In space, you are dealing with a lessening or an absence of gravity. Under water, bouyancy is counteracting it. The result is the same but the cause is not.

When you are in space, no matter which way you turn, blood will not go rushing to your head any more than when you are in any other position. If you turn upside down under water, you still feel the blood rushing to your head. Why? Because, even though you are relatively neutral in the water, the force of gravity is still there.

If you die underwater, I also suspect that blood will eventually pool in lower areas.
 
Another (gruesome) thought experiment:

You have a dead body hanging vertically in the air. You cut off the head and feet simultaneously. What happens?

Now you do the same thing to a body underwater. Does the same thing happen?


[I'm going to bed so here are the answers: for #1, the blood all pours very quickly out of the feet, because at the site of the cut, the pressure inside the blood vessel is much higher than the surrounding air, because of the weight of the column of 5 feet of blood. In #2, some blood will dissolve out through the neck and feet, and since blood is very slightly more dense than water, it may very slowly drain out of the feet if you leave it there long enough, but it does not pour out of anywhere. This is because the pressure in the blood vessel due to the height of the 5 foot column of blood is going to almost exactly equal the pressure in the water surrounding the site of the cut, because you have an equivalent amount of water there.

You have to think in terms of what would be FORCING the blood to move.
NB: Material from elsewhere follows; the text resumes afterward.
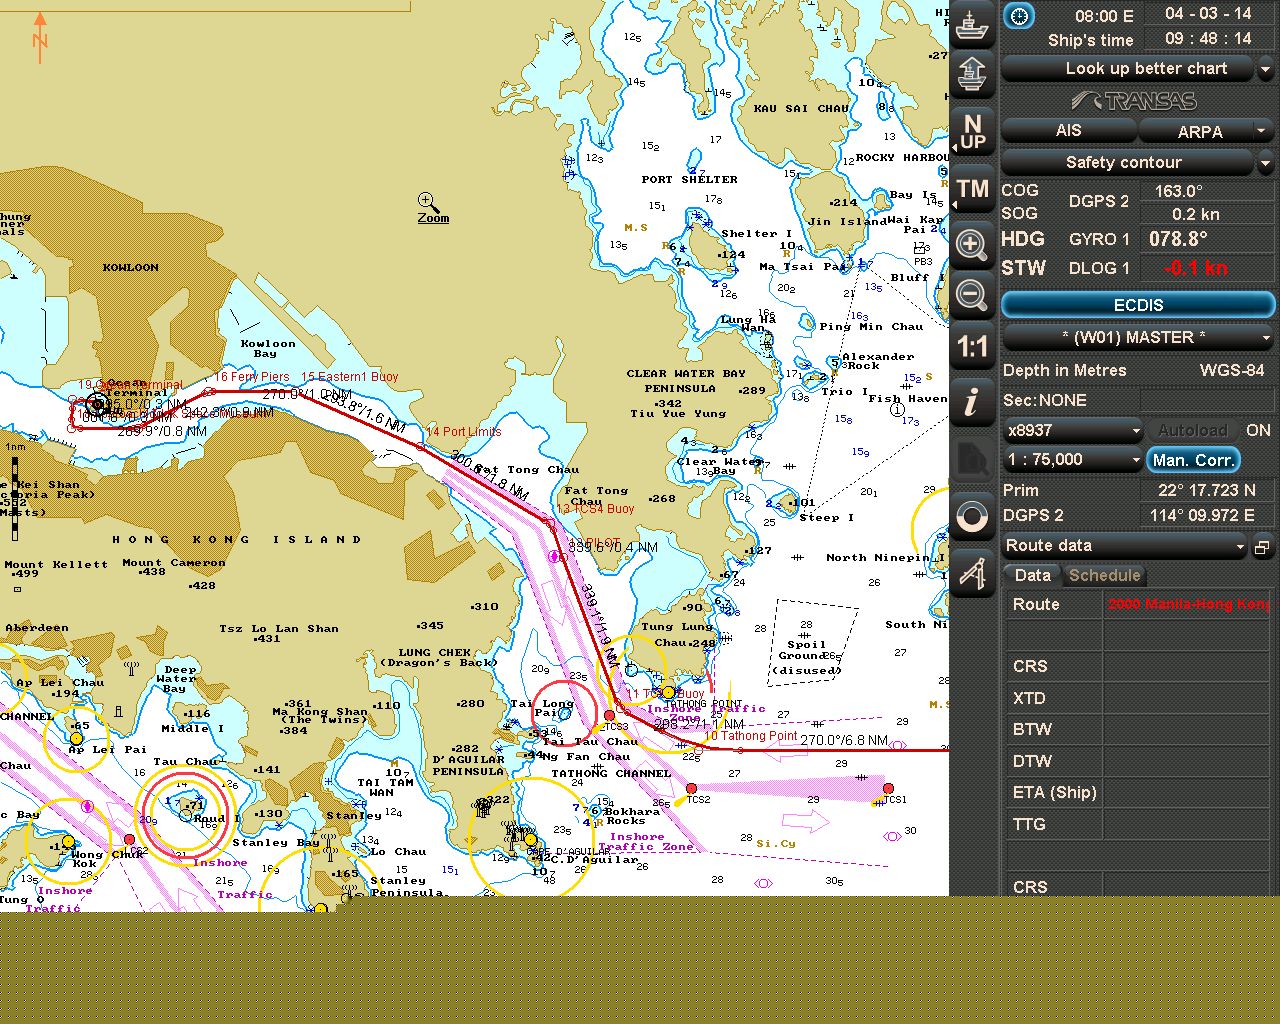Select the Data tab
The height and width of the screenshot is (1024, 1280).
point(1032,576)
In the case of air, the fact that the 6 foot column of blood - the body - WEIGHS so much more than the 6 foot column of air containing it means that your blood wants to SINK in that column of air. When in the water, the 6 foot column of blood WEIGHS almost exactly the same as the 6 foot column of water containing it, the blood has NO TENDENCY TO SINK.]

BTW, the "red water in a ziploc bag" is a perfect analogy. The human circulatory system is riddled with muscles, valves, and all sorts of other tissue, but the compelling physics involved are VERY well illustrated by the bag. In water, the blood has NO TENDENCY TO SINK because it's the same density as the surrounding water.
 
jonnythan:
the blood has NO TENDENCY TO SINK because it's the same density as the surrounding water.

I think this is related to the similarities in the fluids an the slight difference in the S.G. of each. Eventually the blood will drain down.

If you are correct, hang up the corpse, put it in a pressurized vessel in air and lop off the top & bottom. Will the blood stay? No, the blood will run right out. It will not be slowed like it would immersed in water.